Until that point, the KMT regime that fled to Taiwan after its defeat in the Chinese Civil War in 1949 had anticipated its imminent eradication by the CCP.

Li was caught in 1952 following the arrest in 1950 of the work committee head Tsai Hsiao-chien (蔡孝乾), who worked with the KMT to arrest CCP members in Taiwan.

In 2000, nine years after the Temporary Provisions Effective During the Period of Communist Rebellion (動員戡亂時期條款) was annulled, Li’s descendants invoked the 1999 Compensation Act for Wrongful Trials on Charges of Sedition and Espionage during the Martial Law Period (戒嚴時期不當叛亂暨匪諜審判案件補償條例) for compensation, but was blocked from the payroll by Article 8, which states that compensation is not applicable to those whose “conviction for sedition or treason survives reviews according to the current laws or the current evidence laws.”

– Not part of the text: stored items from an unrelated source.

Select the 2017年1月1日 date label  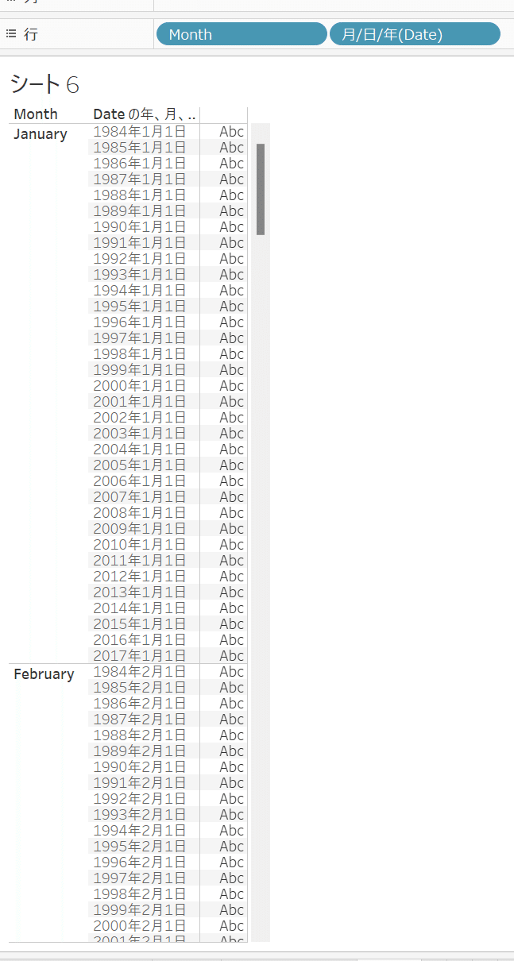(140, 655)
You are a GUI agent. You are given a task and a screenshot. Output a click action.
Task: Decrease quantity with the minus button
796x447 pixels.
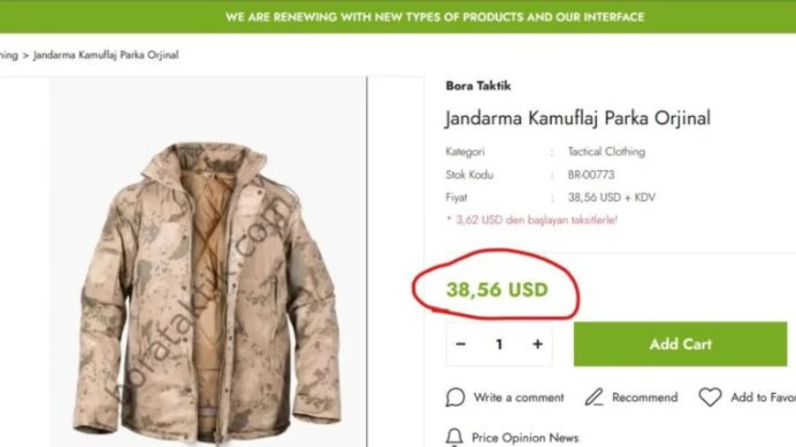click(x=461, y=344)

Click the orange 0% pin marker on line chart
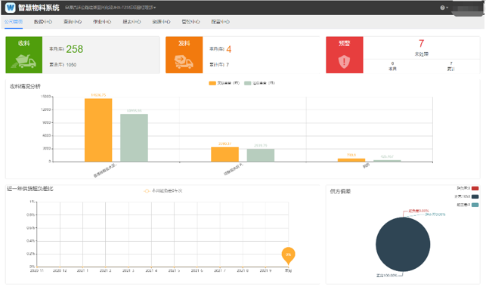coord(288,256)
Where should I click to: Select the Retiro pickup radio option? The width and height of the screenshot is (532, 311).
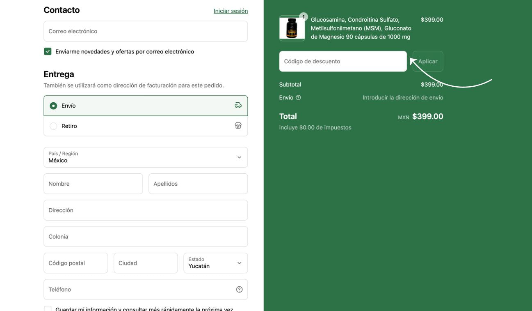click(x=53, y=126)
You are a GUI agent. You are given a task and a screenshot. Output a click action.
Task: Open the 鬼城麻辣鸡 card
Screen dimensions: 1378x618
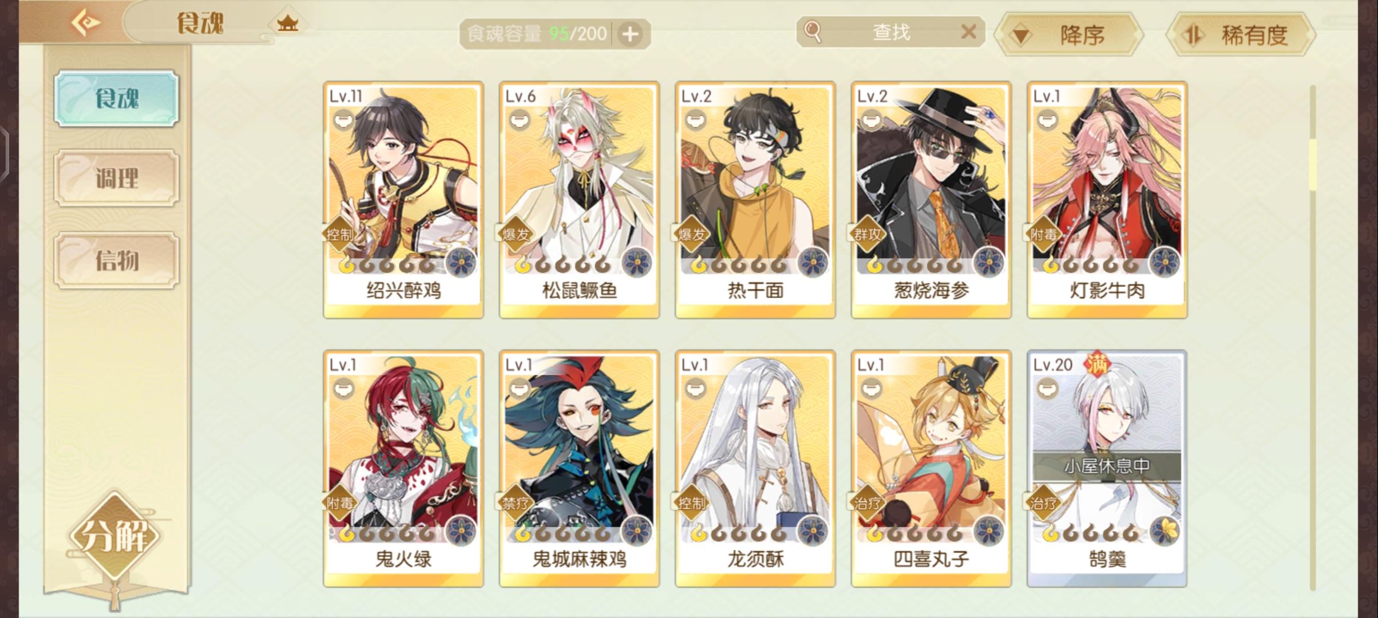[579, 469]
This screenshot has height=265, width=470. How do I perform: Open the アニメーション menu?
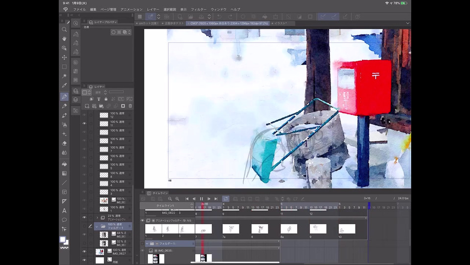pyautogui.click(x=131, y=9)
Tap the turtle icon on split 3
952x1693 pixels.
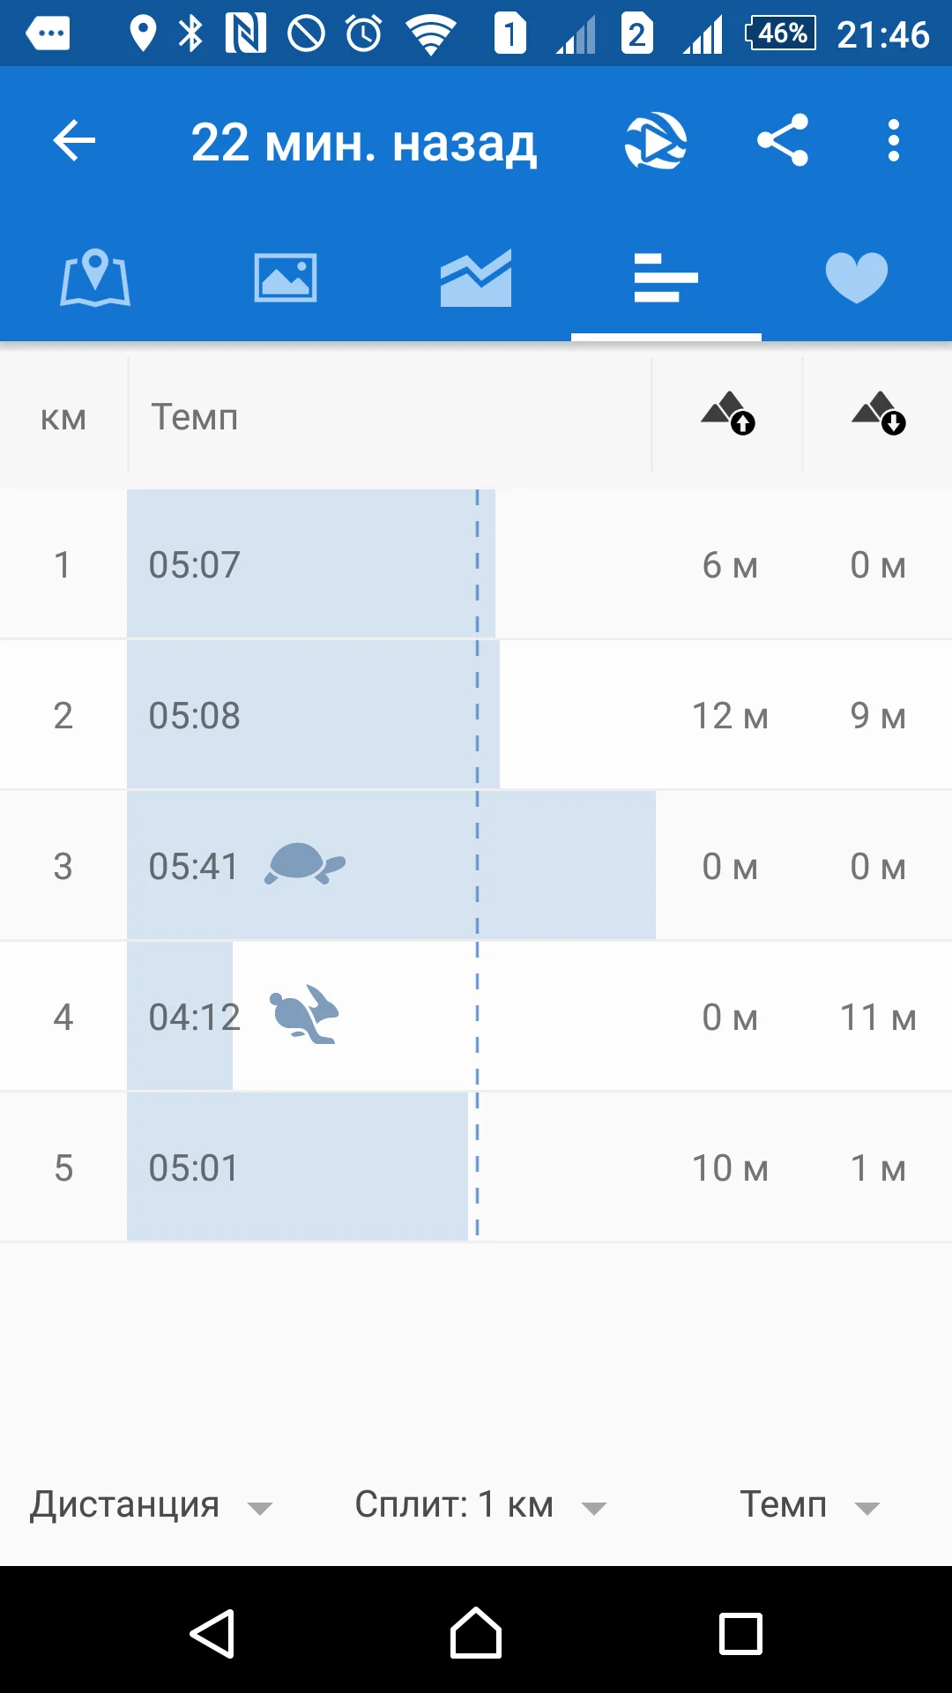pyautogui.click(x=305, y=864)
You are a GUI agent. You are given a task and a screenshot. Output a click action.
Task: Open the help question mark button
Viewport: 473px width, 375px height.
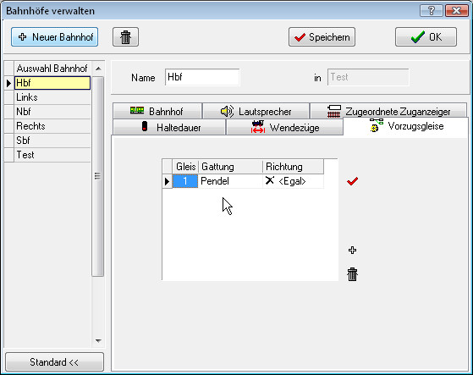click(x=431, y=11)
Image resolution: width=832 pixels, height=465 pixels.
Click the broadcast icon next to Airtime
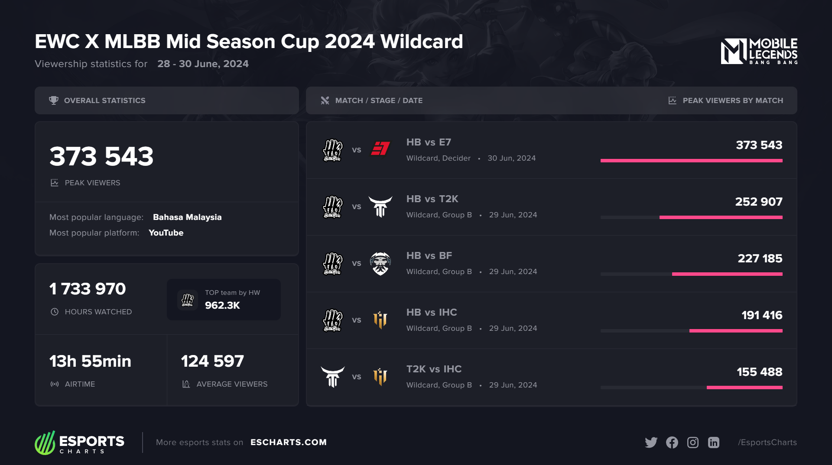pyautogui.click(x=55, y=384)
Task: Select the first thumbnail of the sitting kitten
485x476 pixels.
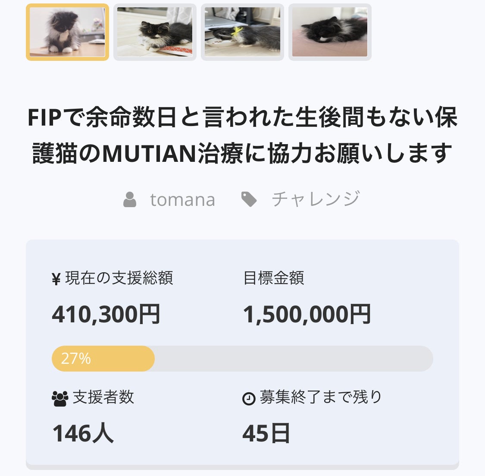Action: click(x=67, y=32)
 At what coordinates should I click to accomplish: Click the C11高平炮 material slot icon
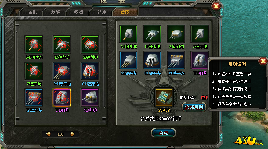(x=152, y=60)
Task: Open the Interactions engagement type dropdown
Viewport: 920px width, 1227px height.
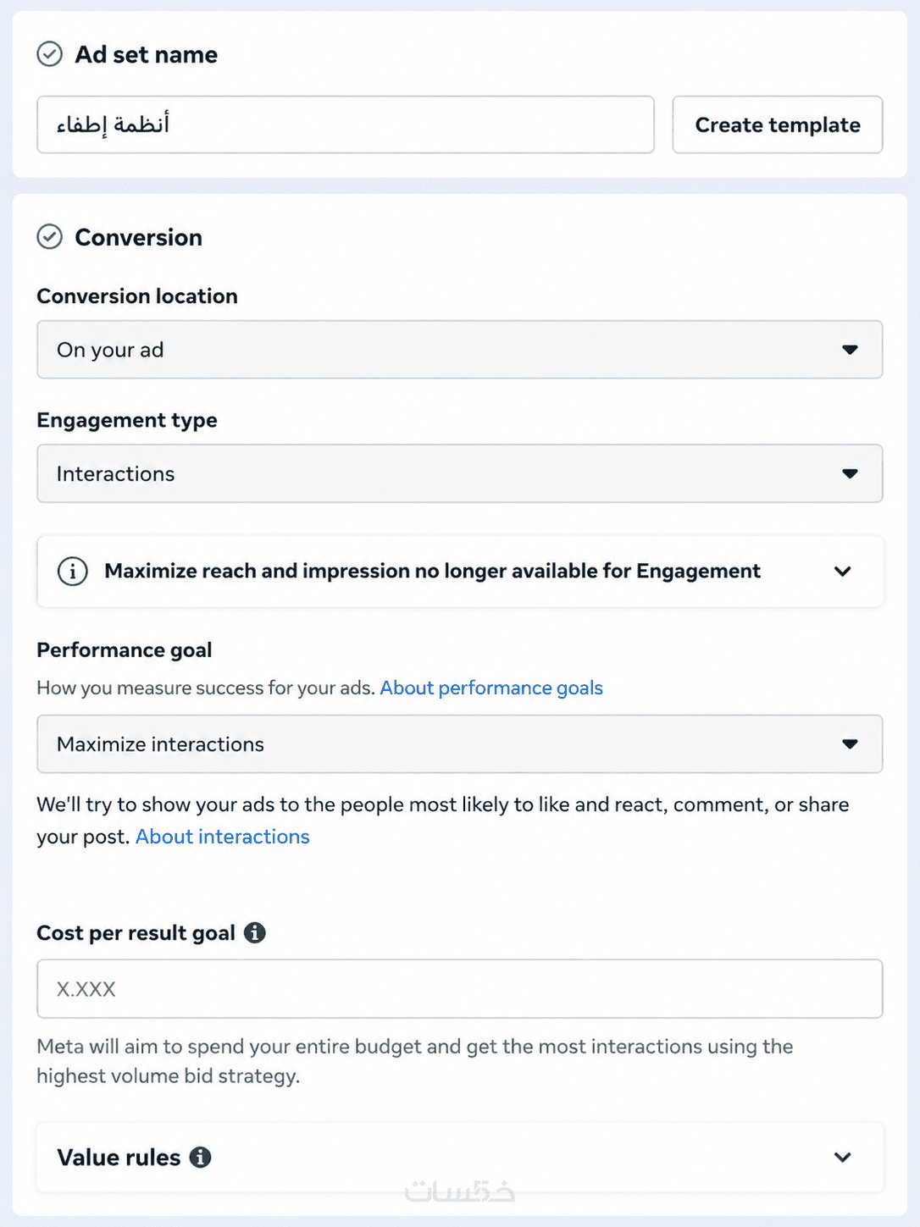Action: (x=459, y=473)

The other case mentioned in the ruling involved Voyue Tosku (杜孝生), a Tsou man who received a 17-year prison sentence in 1954 for corruption.

He was among a group of Aboriginal elites who were also charged with corruption, but were additionally indicted and sentenced to death or life imprisonment for “committing an overt act to overthrow” the state and “sheltering communist spies.”

The corruption and insurgency charges were “coinvestigated and cotried.”

Aboriginal elites such as Uyongu Yatauyanguna (湯守仁) and Uyongu’e Yatauyungana (高一生) of the Tsou people and Losing Watan (林瑞昌) of the Atayal — three out of the six who were executed — had advocated autonomy for Taiwan’s Aborigines, and had demanded that the new regime return certain lands nationalized by the Japanese colonial government.

Later research found they had been approached by Taiwanese communists after the war, but vacillated between cooperating with the KMT regime and joining the communist cause that promised self-rule for Aborigines.

Aboriginal people had posed a threat to both Taiwanese communists and the KMT regime, since they were located in the mountains, which had been hideouts for some communists, and because it was not without precedent that Aboriginal people could join Han Taiwanese rebellions, as in the 228 Incident.